In the news report on Carnival in Rio, how large was the crowd at the Bloco Bola Preta?

[Opening Provided text section]

Rain, sweat and extra security as Carnival fills Rio

RIO DE JANEIRO, Marc Burleigh- Revelry took over Rio's streets Saturday as Carnival kicked into high gear, while extra police ensured the safety of those participating in the event billed as the Greatest Party on Earth.
A light rain did nothing to dampen the festive spirit, serving more as a refreshing cool-down for bodies worked into a sweat as they danced and gyrated in the numerous "blocos," or street parties.

Rain, sweat and extra security as Carnival fills Rio
The monster of all the blocos, the Bloco Bola Preta, filled the center of Rio with a motley crowd of up to two million people wearing all manner of garb -- or in many cases, little at all.
"Everybody is mixing here. There's no class differences. None. Everybody is here with the same plan, to have fun," said one young woman sporting Elton John-style oversized yellow sunglasses and a bouffant Afro wig.
Throughout the city, nearly 800,000 tourists, Brazilian and foreign, were taking part in the extravaganza alongside most of Rio's population of six million, turning the place into bohemian sprawl buoyed by high-decibel samba music.
Although the focus was on Rio, which holds sumptuous multimillion-dollar parades Sunday and Monday, the whole nation was letting loose for Carnival.
In the southern state of Santa Catarina, though, tragedy struck in the form of a horrific road accident. At least 25 people were killed when the bus they were traveling in collided with an oncoming timber-hauling truck before dawn.

[Closing Provided text section]
[Opening Record extracts section]

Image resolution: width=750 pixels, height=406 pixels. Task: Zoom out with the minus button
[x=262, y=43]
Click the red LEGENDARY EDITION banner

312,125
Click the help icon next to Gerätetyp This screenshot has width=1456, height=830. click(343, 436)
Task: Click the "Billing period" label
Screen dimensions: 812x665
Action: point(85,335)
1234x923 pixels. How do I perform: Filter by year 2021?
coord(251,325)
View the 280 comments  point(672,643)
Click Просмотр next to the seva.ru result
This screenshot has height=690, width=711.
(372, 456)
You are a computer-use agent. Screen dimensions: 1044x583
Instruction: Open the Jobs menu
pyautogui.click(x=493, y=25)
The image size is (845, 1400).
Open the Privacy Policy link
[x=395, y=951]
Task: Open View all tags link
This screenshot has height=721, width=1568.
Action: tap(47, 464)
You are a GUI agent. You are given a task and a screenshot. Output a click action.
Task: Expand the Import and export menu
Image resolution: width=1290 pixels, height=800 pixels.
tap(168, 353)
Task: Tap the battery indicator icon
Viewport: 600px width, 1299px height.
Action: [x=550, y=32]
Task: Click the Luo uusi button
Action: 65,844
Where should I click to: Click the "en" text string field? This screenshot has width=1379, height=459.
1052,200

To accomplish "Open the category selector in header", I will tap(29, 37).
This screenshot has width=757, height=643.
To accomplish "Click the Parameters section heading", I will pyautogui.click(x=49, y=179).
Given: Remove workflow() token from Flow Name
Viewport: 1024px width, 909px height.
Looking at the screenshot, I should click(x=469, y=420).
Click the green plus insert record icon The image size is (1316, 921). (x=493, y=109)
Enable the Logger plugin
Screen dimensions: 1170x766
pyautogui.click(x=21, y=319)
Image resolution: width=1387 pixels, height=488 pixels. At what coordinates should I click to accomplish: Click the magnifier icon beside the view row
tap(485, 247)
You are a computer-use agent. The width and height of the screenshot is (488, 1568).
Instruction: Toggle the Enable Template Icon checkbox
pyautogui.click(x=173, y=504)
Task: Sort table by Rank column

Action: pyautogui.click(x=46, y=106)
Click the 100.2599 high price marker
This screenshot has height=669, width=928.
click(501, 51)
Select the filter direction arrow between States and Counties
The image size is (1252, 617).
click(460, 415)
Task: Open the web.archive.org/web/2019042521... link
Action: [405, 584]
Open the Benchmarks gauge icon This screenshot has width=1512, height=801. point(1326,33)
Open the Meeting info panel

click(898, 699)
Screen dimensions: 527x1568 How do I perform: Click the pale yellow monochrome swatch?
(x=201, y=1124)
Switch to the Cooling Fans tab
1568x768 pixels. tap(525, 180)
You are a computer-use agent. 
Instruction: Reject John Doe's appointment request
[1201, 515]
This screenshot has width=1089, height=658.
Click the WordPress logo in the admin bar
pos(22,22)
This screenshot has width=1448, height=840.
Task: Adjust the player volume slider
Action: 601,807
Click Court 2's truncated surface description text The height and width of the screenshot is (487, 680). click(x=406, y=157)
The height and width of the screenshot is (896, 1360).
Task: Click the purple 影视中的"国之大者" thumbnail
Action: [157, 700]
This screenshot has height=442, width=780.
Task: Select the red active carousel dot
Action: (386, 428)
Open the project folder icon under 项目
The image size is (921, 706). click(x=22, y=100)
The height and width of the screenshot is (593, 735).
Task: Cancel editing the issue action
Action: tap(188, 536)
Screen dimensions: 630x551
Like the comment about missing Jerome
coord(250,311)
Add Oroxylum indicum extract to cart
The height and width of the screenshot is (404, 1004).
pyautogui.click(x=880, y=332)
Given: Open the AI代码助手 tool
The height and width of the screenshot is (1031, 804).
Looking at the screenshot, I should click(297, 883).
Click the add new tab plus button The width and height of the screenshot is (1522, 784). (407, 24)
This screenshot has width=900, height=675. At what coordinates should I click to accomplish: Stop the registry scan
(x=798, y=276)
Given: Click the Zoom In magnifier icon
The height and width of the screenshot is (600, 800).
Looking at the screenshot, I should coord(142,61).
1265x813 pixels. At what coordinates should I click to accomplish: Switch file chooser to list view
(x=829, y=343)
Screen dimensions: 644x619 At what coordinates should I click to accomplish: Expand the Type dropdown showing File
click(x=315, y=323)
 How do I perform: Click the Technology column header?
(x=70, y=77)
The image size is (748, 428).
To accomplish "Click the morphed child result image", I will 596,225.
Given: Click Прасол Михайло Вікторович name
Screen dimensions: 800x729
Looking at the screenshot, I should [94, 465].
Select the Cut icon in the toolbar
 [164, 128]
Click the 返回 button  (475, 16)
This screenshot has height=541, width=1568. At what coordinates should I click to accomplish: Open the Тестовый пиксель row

[Closing Record extracts section]

Expected answer: Up to two million people.